1 question, maybe not just specific to delta-rs but delta in general. what is the main reason for the tight coupling with parquet format?
I was thinking that feature-wise delta is great and has tons of external connectors but one thing that it imposes is to migrate to parquet because the files store metadata/ stats. but then this can be done with other formats as well like AVRO/ ORC.
shouldn't delta be a thin wrapper of the current features around "an existing data lake" rather than "a data lake made of parquet only"? file format implementation can be decoupled from the delta protocol exposed via an interface that connectors implement to support a file format.
This will also be a more future facing - what if tomorrow there's a new shiny amazing file format that beats parquet. delta will require lots of refactoring to possibly support it. but via the interfaces I mentioned above it should be relatively easy.
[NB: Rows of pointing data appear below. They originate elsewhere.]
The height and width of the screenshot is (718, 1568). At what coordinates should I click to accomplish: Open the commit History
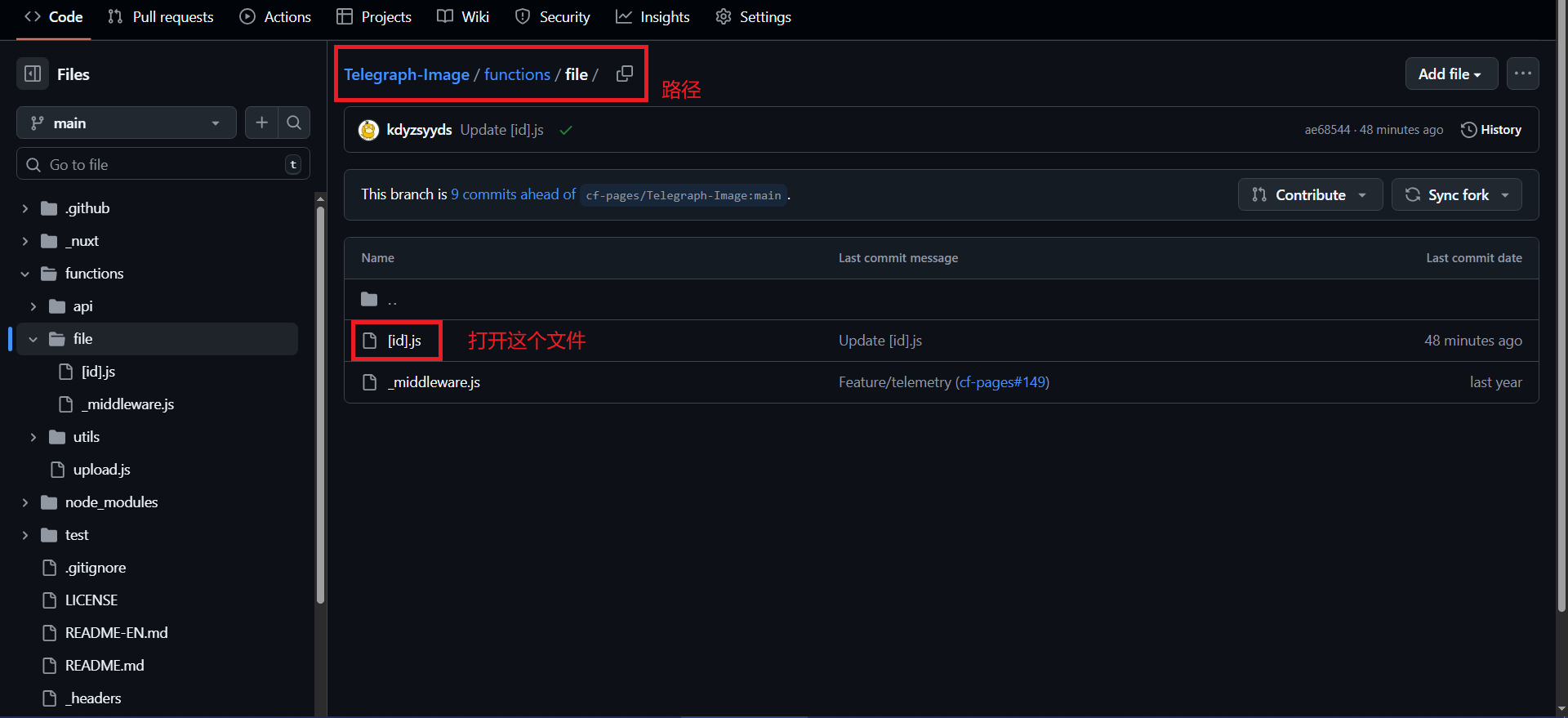[1491, 130]
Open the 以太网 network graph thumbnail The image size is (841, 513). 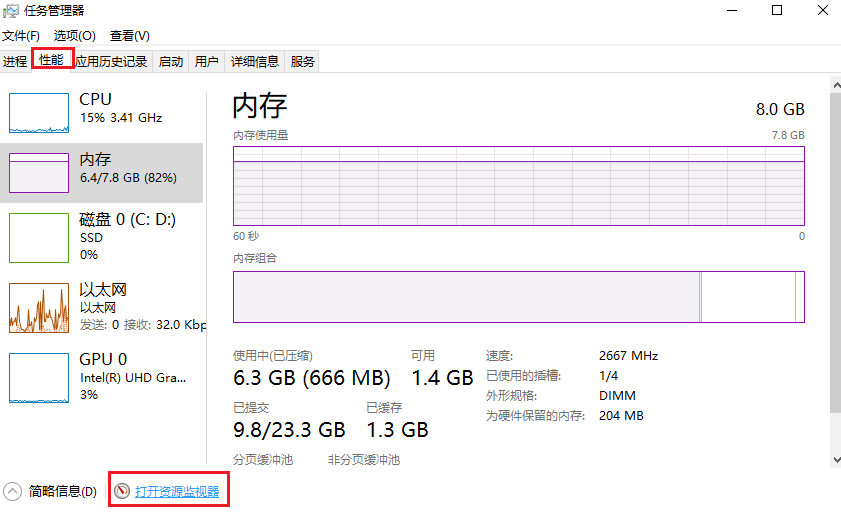click(x=39, y=308)
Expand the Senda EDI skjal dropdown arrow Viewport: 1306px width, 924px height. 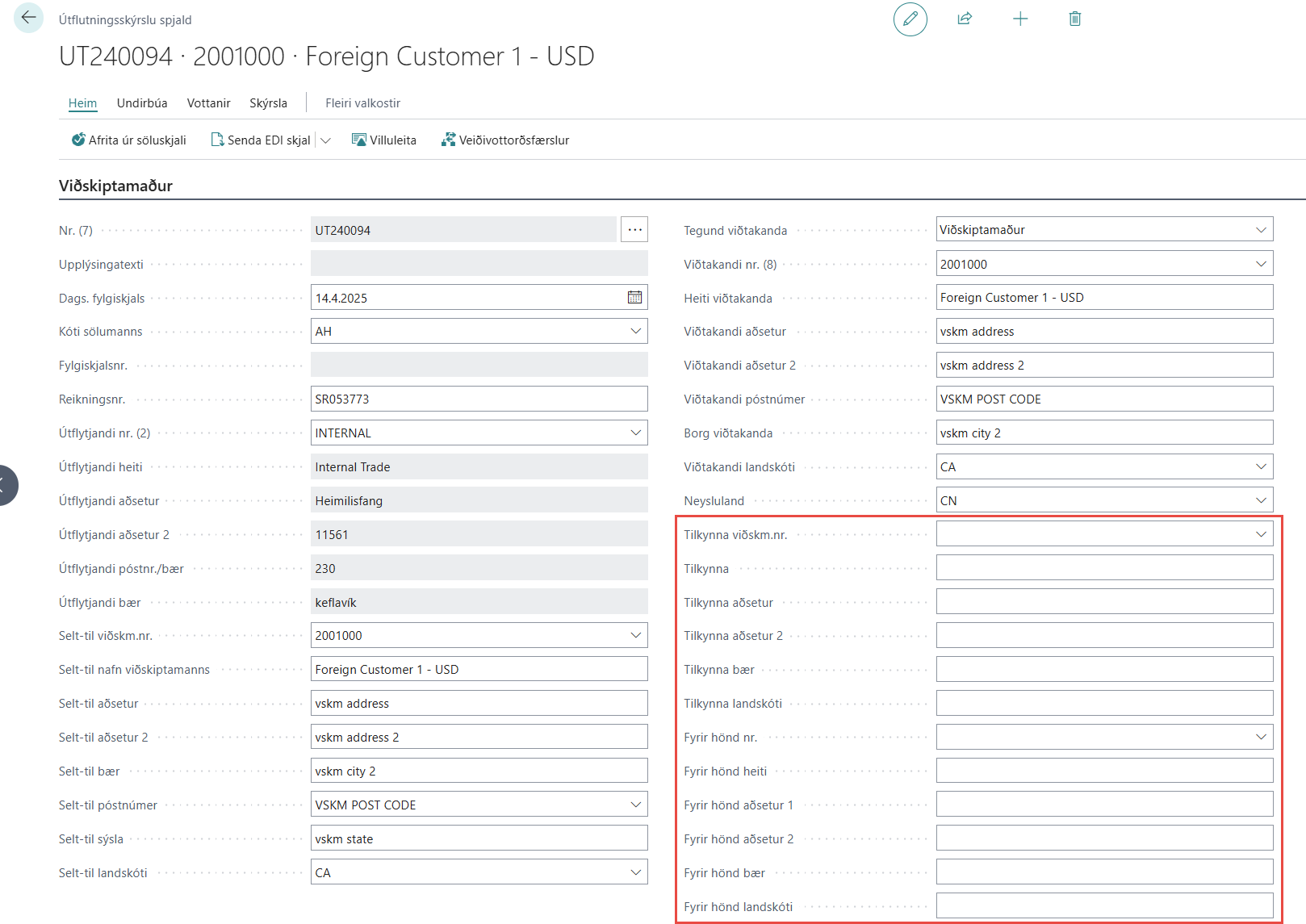click(326, 140)
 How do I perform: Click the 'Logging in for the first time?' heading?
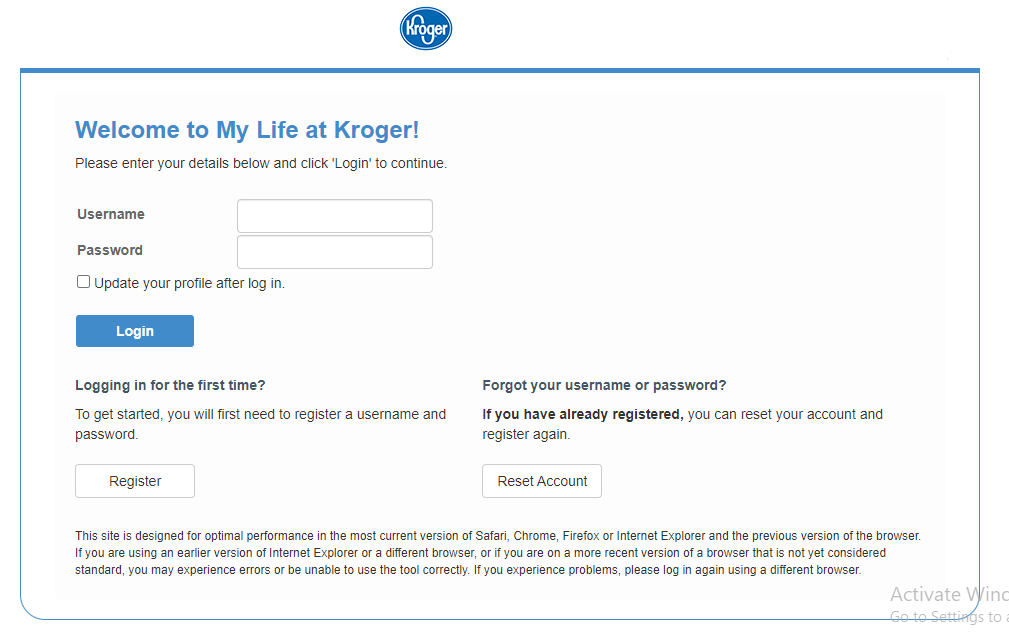170,385
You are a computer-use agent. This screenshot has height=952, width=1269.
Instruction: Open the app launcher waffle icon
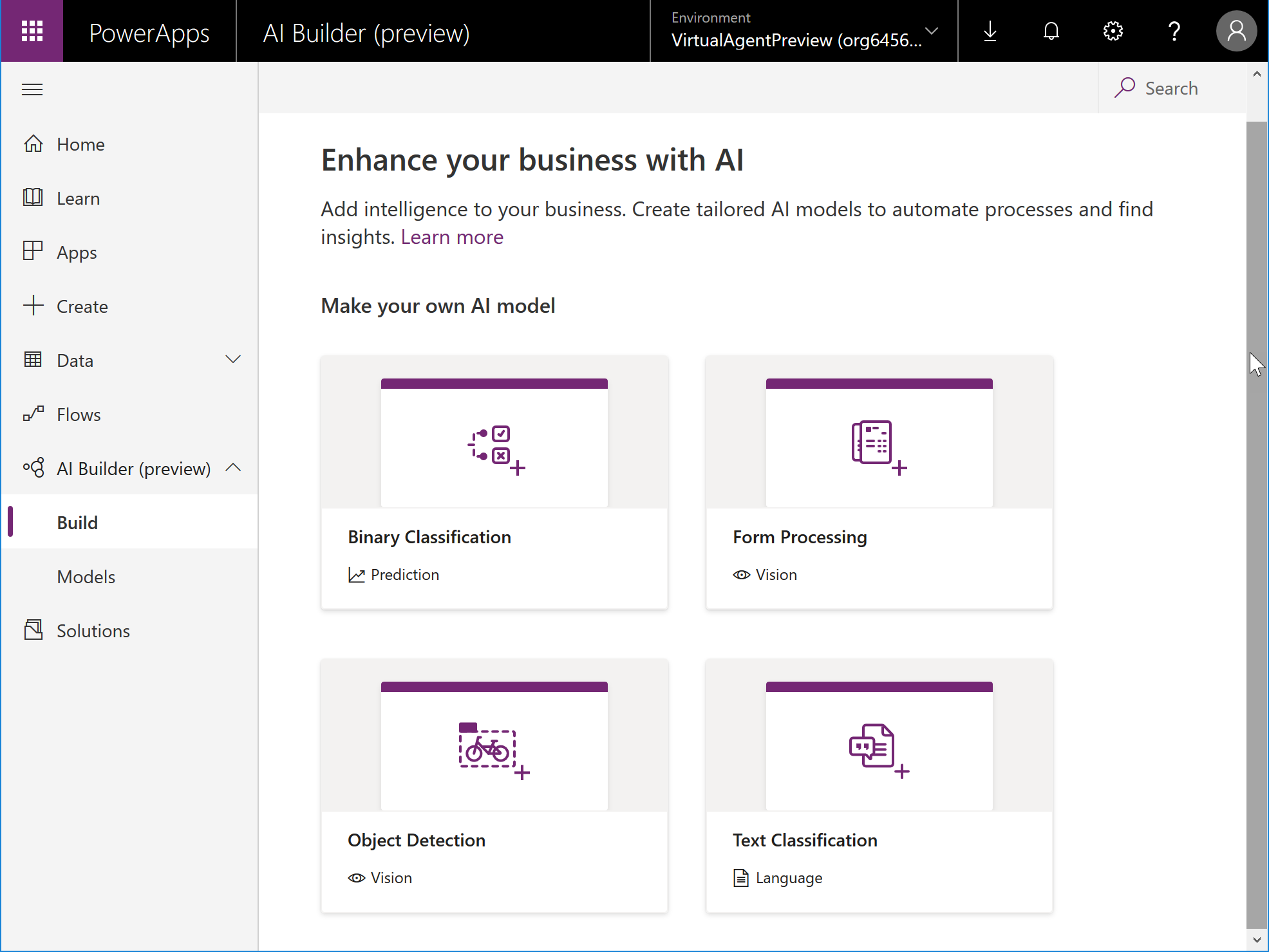(32, 31)
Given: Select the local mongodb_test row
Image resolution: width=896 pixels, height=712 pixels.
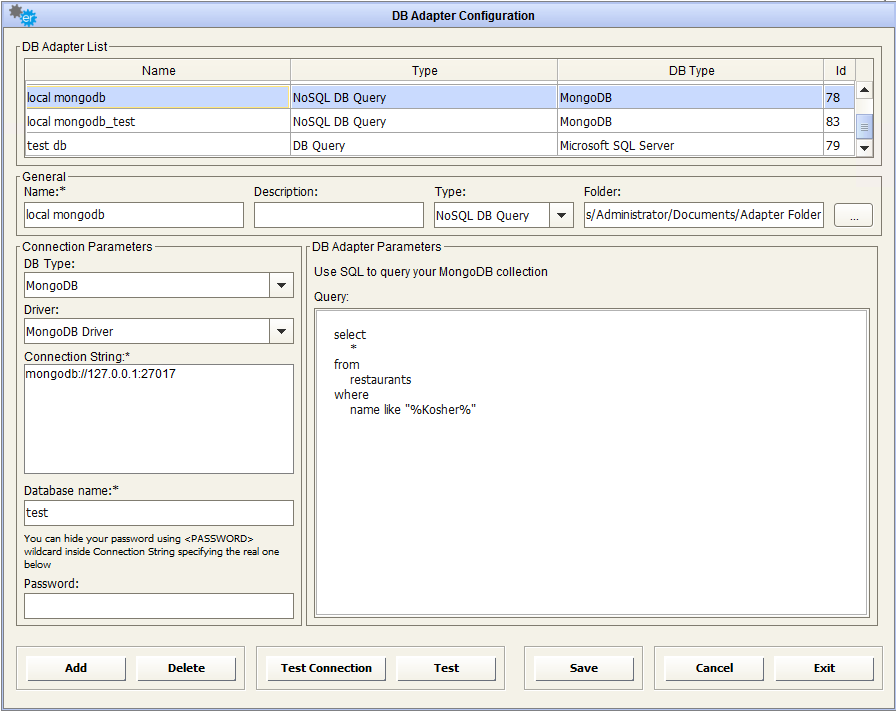Looking at the screenshot, I should (157, 122).
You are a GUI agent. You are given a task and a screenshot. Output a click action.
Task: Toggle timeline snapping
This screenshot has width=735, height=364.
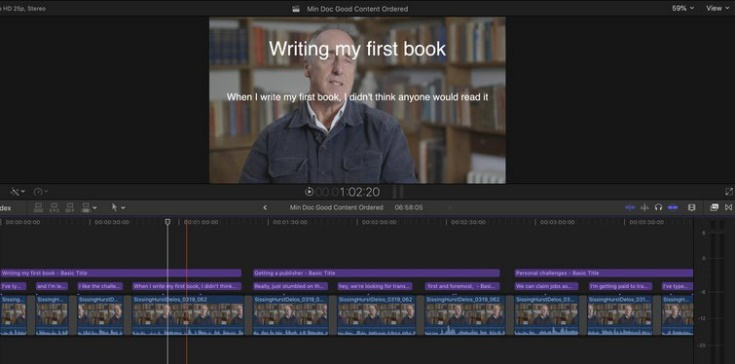673,208
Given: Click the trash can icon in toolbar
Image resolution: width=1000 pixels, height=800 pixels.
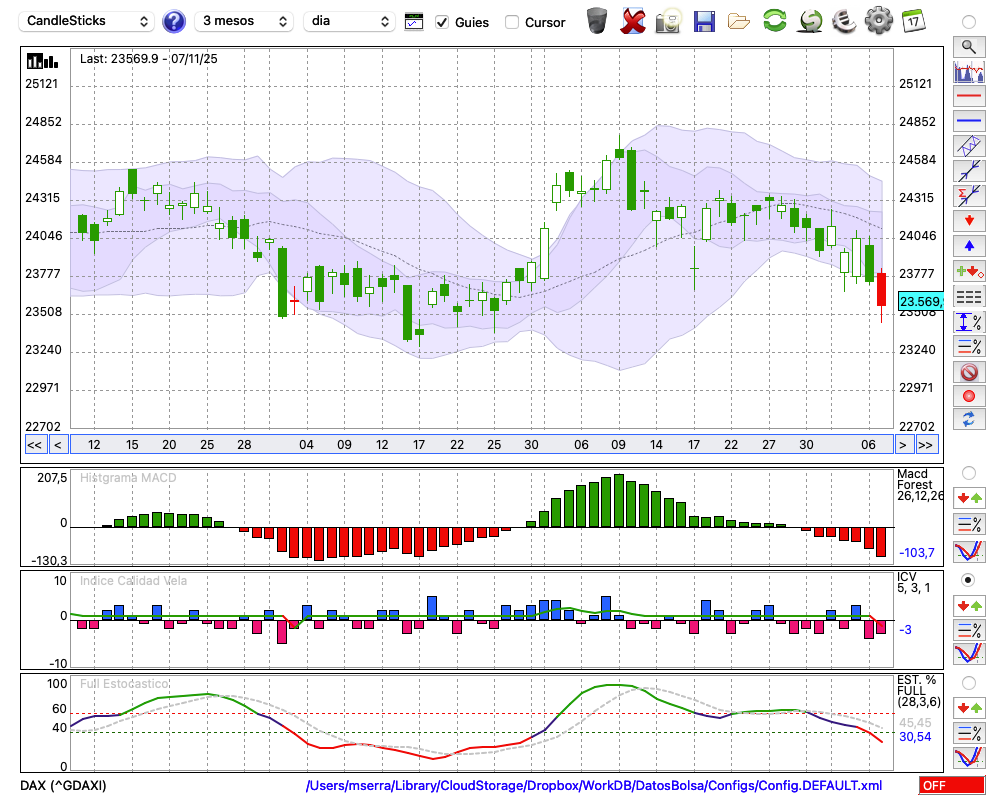Looking at the screenshot, I should point(597,21).
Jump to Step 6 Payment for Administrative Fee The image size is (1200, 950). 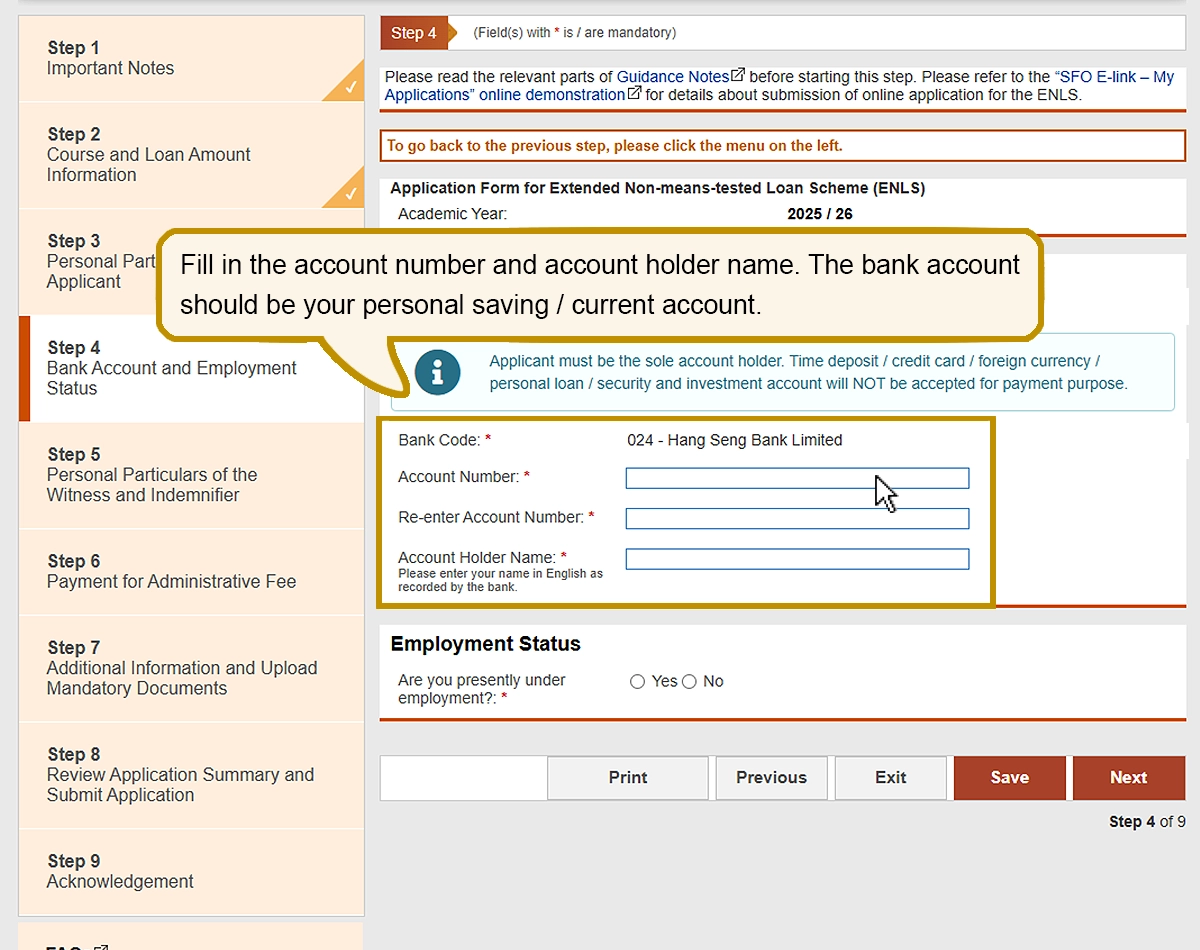170,572
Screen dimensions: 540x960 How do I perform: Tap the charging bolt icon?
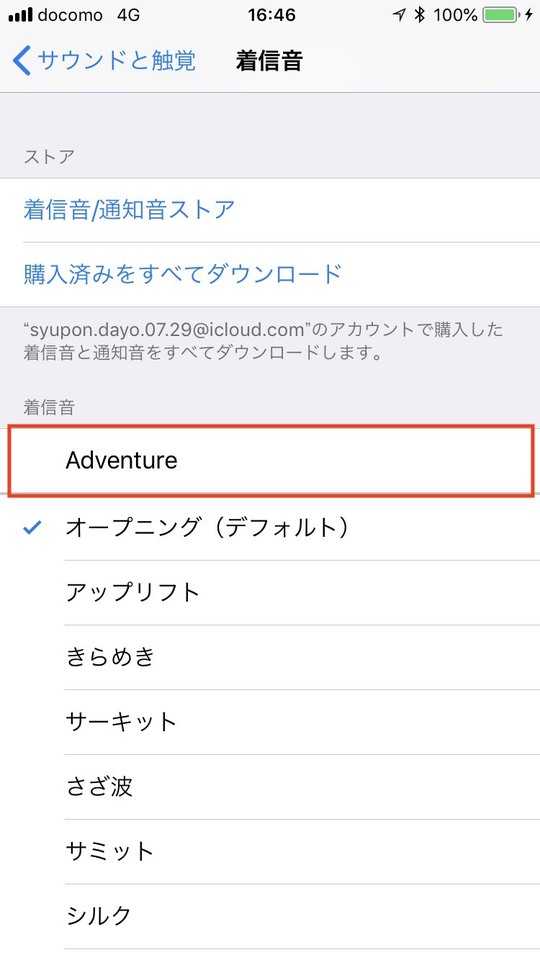[529, 15]
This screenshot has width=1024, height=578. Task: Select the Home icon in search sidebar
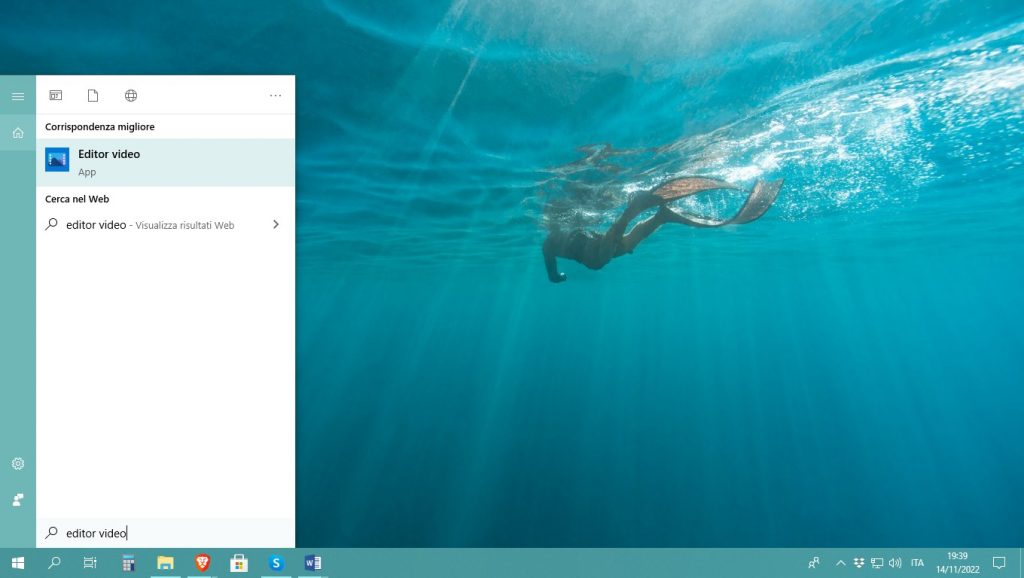[x=18, y=133]
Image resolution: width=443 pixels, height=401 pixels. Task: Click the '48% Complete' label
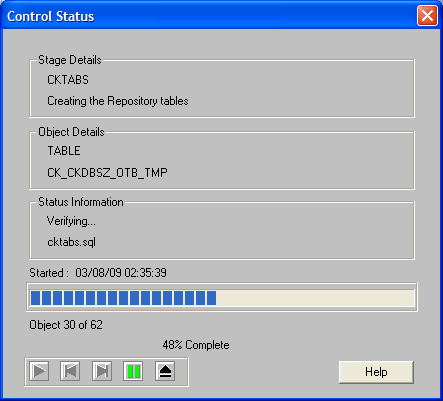196,345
just some thoughts here, whats your take on this ?
05/21/2023, 9:18 AM
In principle there is nothing in the delta protocol that ties it to parquet. There is even a file format field defined in the metadata. In practice though there seems to have been no real traction around other formats. From the delta-rs perspective the dependency on parquet itself is fairly isolated and I to vaguely remember a discussion if the arrow format should be supported.
05/22/2023, 4:36 PM
In principal Delta Lake is file format agnostic. However, the Spark implementation was developed around Parquet, so there is implicit coupling in that implementation. I don't think anybody in the project would reject efforts to decouple better, but it would be a lot of work to achieve similar features and performance. I could be wrong, but that is my perception from conversations over the years.